--- ROWS ---

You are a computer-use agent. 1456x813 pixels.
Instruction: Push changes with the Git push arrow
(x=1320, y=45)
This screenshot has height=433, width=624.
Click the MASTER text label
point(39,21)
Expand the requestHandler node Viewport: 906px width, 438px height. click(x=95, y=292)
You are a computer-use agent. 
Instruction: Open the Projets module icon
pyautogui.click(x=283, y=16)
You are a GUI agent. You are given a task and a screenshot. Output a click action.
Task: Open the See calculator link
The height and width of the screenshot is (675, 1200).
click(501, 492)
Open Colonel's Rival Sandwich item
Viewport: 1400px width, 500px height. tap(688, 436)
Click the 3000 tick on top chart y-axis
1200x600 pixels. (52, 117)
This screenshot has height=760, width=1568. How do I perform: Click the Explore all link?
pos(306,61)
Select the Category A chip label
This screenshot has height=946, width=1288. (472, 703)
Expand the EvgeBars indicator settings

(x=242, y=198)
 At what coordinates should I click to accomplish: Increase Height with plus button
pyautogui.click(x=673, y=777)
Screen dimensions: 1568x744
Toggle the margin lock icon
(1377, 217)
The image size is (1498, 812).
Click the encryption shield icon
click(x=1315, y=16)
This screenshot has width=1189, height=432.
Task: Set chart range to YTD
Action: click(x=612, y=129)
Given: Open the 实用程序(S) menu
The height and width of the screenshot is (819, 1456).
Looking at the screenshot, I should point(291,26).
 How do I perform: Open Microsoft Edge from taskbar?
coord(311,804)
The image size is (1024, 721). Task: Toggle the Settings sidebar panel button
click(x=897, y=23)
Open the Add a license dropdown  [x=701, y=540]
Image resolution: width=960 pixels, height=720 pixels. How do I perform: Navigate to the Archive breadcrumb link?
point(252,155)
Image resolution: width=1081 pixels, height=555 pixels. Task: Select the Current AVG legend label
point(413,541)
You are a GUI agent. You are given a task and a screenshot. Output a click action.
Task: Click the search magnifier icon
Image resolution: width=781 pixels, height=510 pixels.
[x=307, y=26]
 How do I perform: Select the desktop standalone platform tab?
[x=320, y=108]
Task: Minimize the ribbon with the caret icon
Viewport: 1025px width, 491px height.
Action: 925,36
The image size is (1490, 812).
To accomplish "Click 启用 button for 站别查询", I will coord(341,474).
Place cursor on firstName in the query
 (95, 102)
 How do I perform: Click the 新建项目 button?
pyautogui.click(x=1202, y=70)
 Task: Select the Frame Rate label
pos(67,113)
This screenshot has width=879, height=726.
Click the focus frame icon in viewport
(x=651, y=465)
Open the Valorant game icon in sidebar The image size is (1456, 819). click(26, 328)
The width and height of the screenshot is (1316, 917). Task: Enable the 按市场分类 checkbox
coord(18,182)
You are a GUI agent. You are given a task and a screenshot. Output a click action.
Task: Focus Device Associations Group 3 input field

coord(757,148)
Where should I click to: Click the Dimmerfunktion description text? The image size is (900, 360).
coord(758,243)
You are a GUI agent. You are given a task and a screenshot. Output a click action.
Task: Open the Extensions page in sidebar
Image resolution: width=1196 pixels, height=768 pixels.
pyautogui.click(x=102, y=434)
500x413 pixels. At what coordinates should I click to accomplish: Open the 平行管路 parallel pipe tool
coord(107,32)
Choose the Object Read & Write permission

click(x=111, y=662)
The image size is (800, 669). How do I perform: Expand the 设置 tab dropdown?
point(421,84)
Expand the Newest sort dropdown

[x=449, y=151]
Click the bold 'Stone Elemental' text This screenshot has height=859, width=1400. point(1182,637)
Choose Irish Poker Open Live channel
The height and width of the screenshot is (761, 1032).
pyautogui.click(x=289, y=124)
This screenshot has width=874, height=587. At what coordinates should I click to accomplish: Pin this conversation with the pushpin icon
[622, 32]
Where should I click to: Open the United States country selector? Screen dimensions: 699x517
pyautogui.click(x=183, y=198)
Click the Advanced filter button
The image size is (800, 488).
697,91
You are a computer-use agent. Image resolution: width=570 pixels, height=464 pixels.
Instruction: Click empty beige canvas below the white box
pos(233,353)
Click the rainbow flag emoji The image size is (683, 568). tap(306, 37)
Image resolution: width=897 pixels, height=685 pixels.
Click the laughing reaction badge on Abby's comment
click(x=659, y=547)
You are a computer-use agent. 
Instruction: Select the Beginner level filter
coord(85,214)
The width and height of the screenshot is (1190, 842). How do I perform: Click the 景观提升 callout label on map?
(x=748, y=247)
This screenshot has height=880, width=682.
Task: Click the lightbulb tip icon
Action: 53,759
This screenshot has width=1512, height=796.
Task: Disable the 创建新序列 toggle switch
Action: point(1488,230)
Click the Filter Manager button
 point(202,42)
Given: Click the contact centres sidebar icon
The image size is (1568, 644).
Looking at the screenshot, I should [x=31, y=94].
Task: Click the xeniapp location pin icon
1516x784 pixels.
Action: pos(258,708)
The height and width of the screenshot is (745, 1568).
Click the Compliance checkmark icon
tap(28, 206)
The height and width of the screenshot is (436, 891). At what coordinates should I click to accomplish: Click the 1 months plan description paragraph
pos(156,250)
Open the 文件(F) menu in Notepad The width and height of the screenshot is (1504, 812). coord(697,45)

---

**EXERCISE OBJECTIVE**
Retype all of the records above, character for character.

**THE SOLUTION**
You are a computer-use agent. 1456x813 pixels.
Instruction: Push changes with the Git push arrow
(x=1320, y=45)
This screenshot has height=433, width=624.
Click the MASTER text label
point(39,21)
Expand the requestHandler node Viewport: 906px width, 438px height. click(x=95, y=292)
You are a computer-use agent. 
Instruction: Open the Projets module icon
pyautogui.click(x=283, y=16)
You are a GUI agent. You are given a task and a screenshot. Output a click action.
Task: Open the See calculator link
The height and width of the screenshot is (675, 1200).
click(501, 492)
Open Colonel's Rival Sandwich item
Viewport: 1400px width, 500px height. tap(688, 436)
Click the 3000 tick on top chart y-axis
1200x600 pixels. (52, 117)
This screenshot has height=760, width=1568. How do I perform: Click the Explore all link?
pos(306,61)
Select the Category A chip label
This screenshot has height=946, width=1288. (472, 703)
Expand the EvgeBars indicator settings

(x=242, y=198)
 At what coordinates should I click to accomplish: Increase Height with plus button
pyautogui.click(x=673, y=777)
Screen dimensions: 1568x744
Toggle the margin lock icon
(1377, 217)
The image size is (1498, 812).
Click the encryption shield icon
click(x=1315, y=16)
This screenshot has width=1189, height=432.
Task: Set chart range to YTD
Action: click(x=612, y=129)
Given: Open the 实用程序(S) menu
The height and width of the screenshot is (819, 1456).
Looking at the screenshot, I should point(291,26).
 How do I perform: Open Microsoft Edge from taskbar?
coord(311,804)
The image size is (1024, 721). Task: Toggle the Settings sidebar panel button
click(x=897, y=23)
Open the Add a license dropdown  [x=701, y=540]
Image resolution: width=960 pixels, height=720 pixels. How do I perform: Navigate to the Archive breadcrumb link?
point(252,155)
Image resolution: width=1081 pixels, height=555 pixels. Task: Select the Current AVG legend label
point(413,541)
You are a GUI agent. You are given a task and a screenshot. Output a click action.
Task: Click the search magnifier icon
Image resolution: width=781 pixels, height=510 pixels.
[x=307, y=26]
 How do I perform: Select the desktop standalone platform tab?
[x=320, y=108]
Task: Minimize the ribbon with the caret icon
Viewport: 1025px width, 491px height.
Action: 925,36
The image size is (1490, 812).
To accomplish "Click 启用 button for 站别查询", I will coord(341,474).
Place cursor on firstName in the query
 (95, 102)
 How do I perform: Click the 新建项目 button?
pyautogui.click(x=1202, y=70)
 Task: Select the Frame Rate label
pos(67,113)
This screenshot has width=879, height=726.
Click the focus frame icon in viewport
(x=651, y=465)
Open the Valorant game icon in sidebar The image size is (1456, 819). click(26, 328)
The width and height of the screenshot is (1316, 917). Task: Enable the 按市场分类 checkbox
coord(18,182)
You are a GUI agent. You are given a task and a screenshot. Output a click action.
Task: Focus Device Associations Group 3 input field

coord(757,148)
Where should I click to: Click the Dimmerfunktion description text? The image size is (900, 360).
coord(758,243)
You are a GUI agent. You are given a task and a screenshot. Output a click action.
Task: Open the Extensions page in sidebar
Image resolution: width=1196 pixels, height=768 pixels.
pyautogui.click(x=102, y=434)
500x413 pixels. At what coordinates should I click to accomplish: Open the 平行管路 parallel pipe tool
coord(107,32)
Choose the Object Read & Write permission

click(x=111, y=662)
The image size is (800, 669). How do I perform: Expand the 设置 tab dropdown?
point(421,84)
Expand the Newest sort dropdown

[x=449, y=151]
Click the bold 'Stone Elemental' text This screenshot has height=859, width=1400. point(1182,637)
Choose Irish Poker Open Live channel
The height and width of the screenshot is (761, 1032).
pyautogui.click(x=289, y=124)
This screenshot has width=874, height=587. At what coordinates should I click to accomplish: Pin this conversation with the pushpin icon
[622, 32]
Where should I click to: Open the United States country selector? Screen dimensions: 699x517
pyautogui.click(x=183, y=198)
Click the Advanced filter button
The image size is (800, 488).
697,91
You are a computer-use agent. Image resolution: width=570 pixels, height=464 pixels.
Instruction: Click empty beige canvas below the white box
pos(233,353)
Click the rainbow flag emoji The image size is (683, 568). tap(306, 37)
Image resolution: width=897 pixels, height=685 pixels.
Click the laughing reaction badge on Abby's comment
click(x=659, y=547)
You are a computer-use agent. 
Instruction: Select the Beginner level filter
coord(85,214)
The width and height of the screenshot is (1190, 842). How do I perform: Click the 景观提升 callout label on map?
(x=748, y=247)
This screenshot has height=880, width=682.
Task: Click the lightbulb tip icon
Action: 53,759
This screenshot has width=1512, height=796.
Task: Disable the 创建新序列 toggle switch
Action: point(1488,230)
Click the Filter Manager button
 point(202,42)
Given: Click the contact centres sidebar icon
The image size is (1568, 644).
Looking at the screenshot, I should [x=31, y=94].
Task: Click the xeniapp location pin icon
1516x784 pixels.
Action: pos(258,708)
The height and width of the screenshot is (745, 1568).
Click the Compliance checkmark icon
tap(28, 206)
The height and width of the screenshot is (436, 891). At what coordinates should I click to accomplish: Click the 1 months plan description paragraph
pos(156,250)
Open the 文件(F) menu in Notepad The width and height of the screenshot is (1504, 812). coord(697,45)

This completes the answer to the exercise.